Stored data entries:
○ ○ ○

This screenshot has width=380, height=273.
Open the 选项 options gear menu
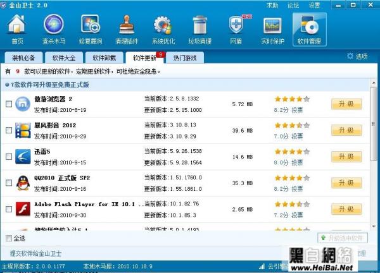coord(357,56)
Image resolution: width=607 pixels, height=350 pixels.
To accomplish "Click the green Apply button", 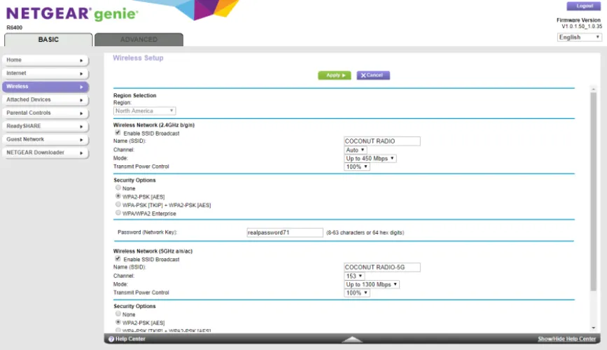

○ ○ ○

▶ [Instructions for the task] Only lines that contain "height" are needed, so copy each of them from the data.

▶ [Answer below]
This screenshot has width=380, height=273.
Image resolution: width=607 pixels, height=350 pixels.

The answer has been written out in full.